From Projects to Products: The Uncomfortable Leap

📰 How can architects can shift from designing individual buildings to creating systems that produce better outcomes repeatedly? This post discusses the trade-offs of system design, the impact of growth pressure, and the value of architectural thinking in tech.

From Projects to Products: The Uncomfortable Leap
💡
This newsletter provide key insights for forward-thinking leaders seeking innovation in AEC who are short on time, offering the context of each conversation without the need to listen to the full episode. It’s designed to keep you updated, spark your interest, and encourage you to tune in if the ideas resonate.

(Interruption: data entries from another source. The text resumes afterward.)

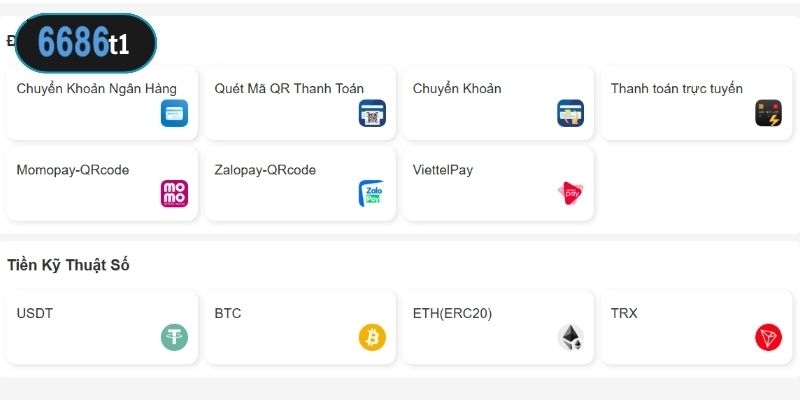Click the red ViettelPay logo icon
This screenshot has height=400, width=800.
click(570, 194)
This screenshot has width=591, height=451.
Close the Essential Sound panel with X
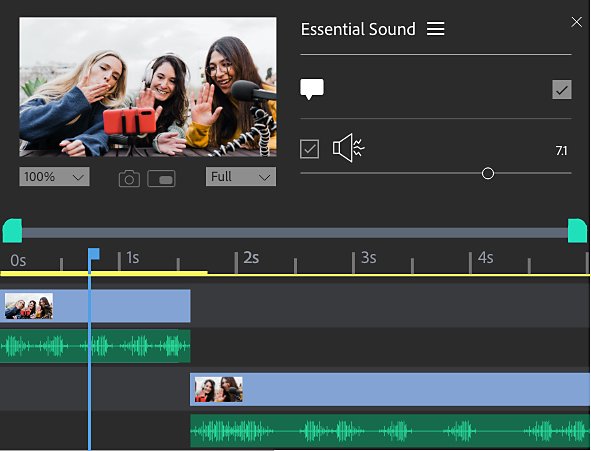tap(576, 22)
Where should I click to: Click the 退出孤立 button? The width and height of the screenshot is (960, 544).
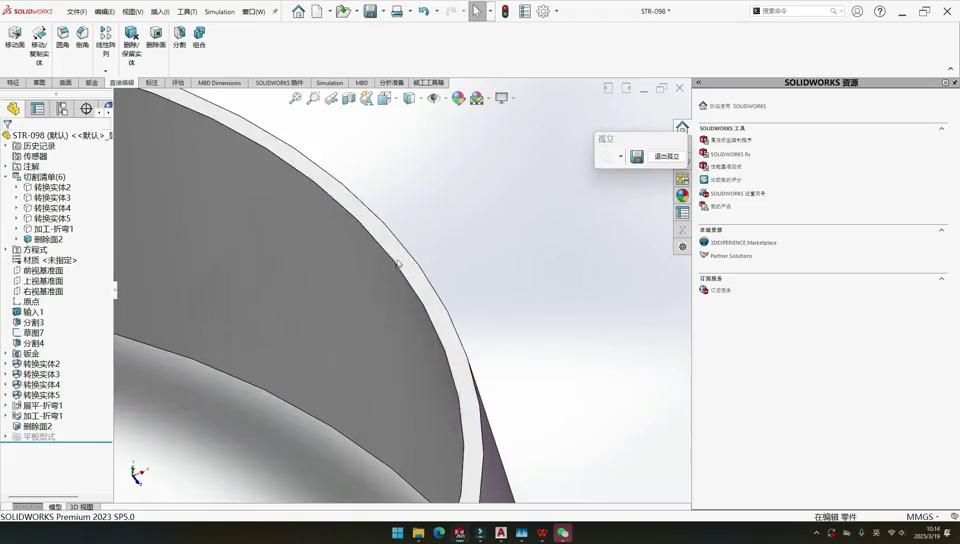point(666,157)
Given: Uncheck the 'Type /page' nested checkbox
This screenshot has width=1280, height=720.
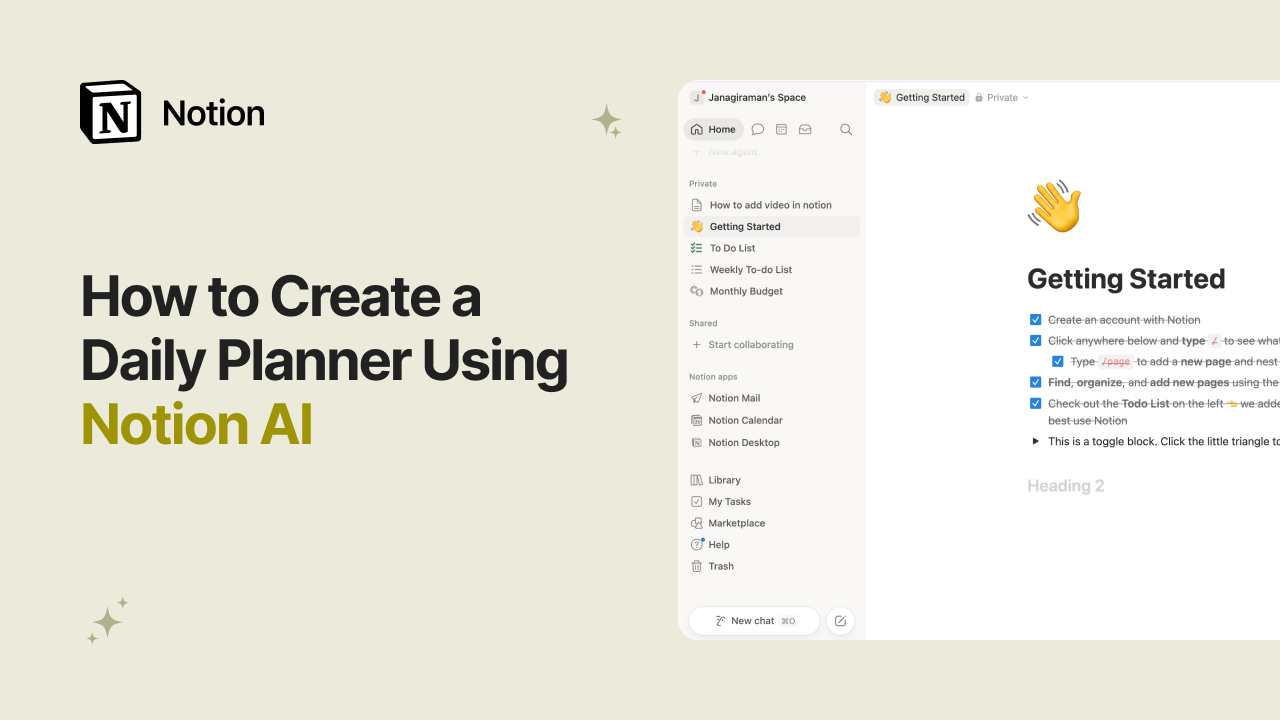Looking at the screenshot, I should (1057, 362).
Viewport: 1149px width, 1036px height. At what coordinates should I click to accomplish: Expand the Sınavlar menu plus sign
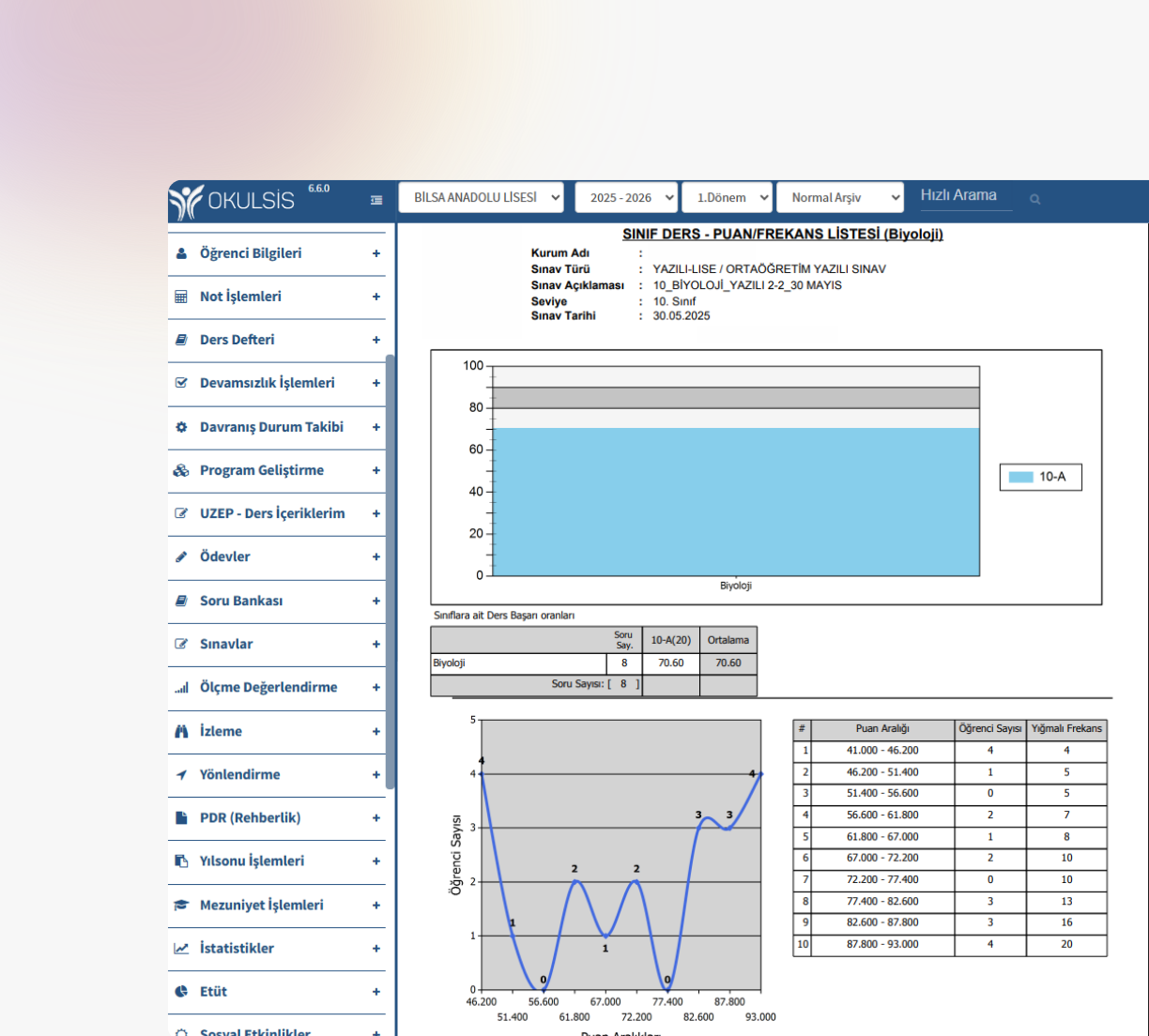pos(375,645)
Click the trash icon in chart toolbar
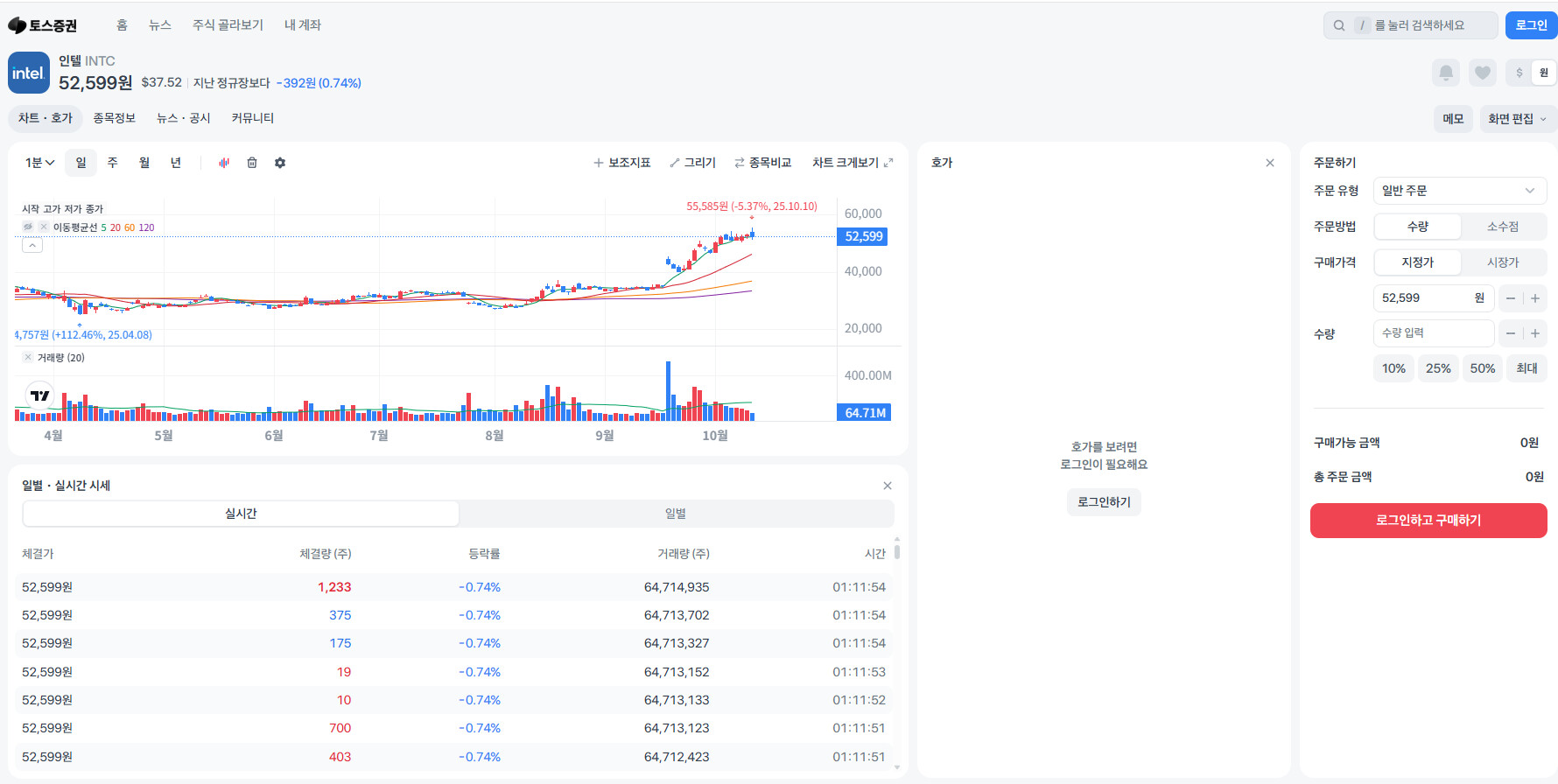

What if the most impactful thing you could design isn’t a building at all, but the system that produces better buildings over and over again?

Summary

My recent conversation with Zach Kron of Autodesk in episode 218 explored what happens when architects stop designing buildings and start designing systems. We talked about career transitions into tech, the uncomfortable tradeoffs of leverage over craft, and why growth pressure (the infamous “hockey stick” graph) incentivizes (read: distorts) how software, firms, and people behave.

This was about where architectural thinking actually creates the most impact today, not about “escaping architecture.”

Key Takeaways

  • From Objects to Systems: Designing repeatable frameworks creates more leverage than designing one-off buildings.
  • The Hockey Stick Problem: Exponential growth expectations shape product decisions more than users realize.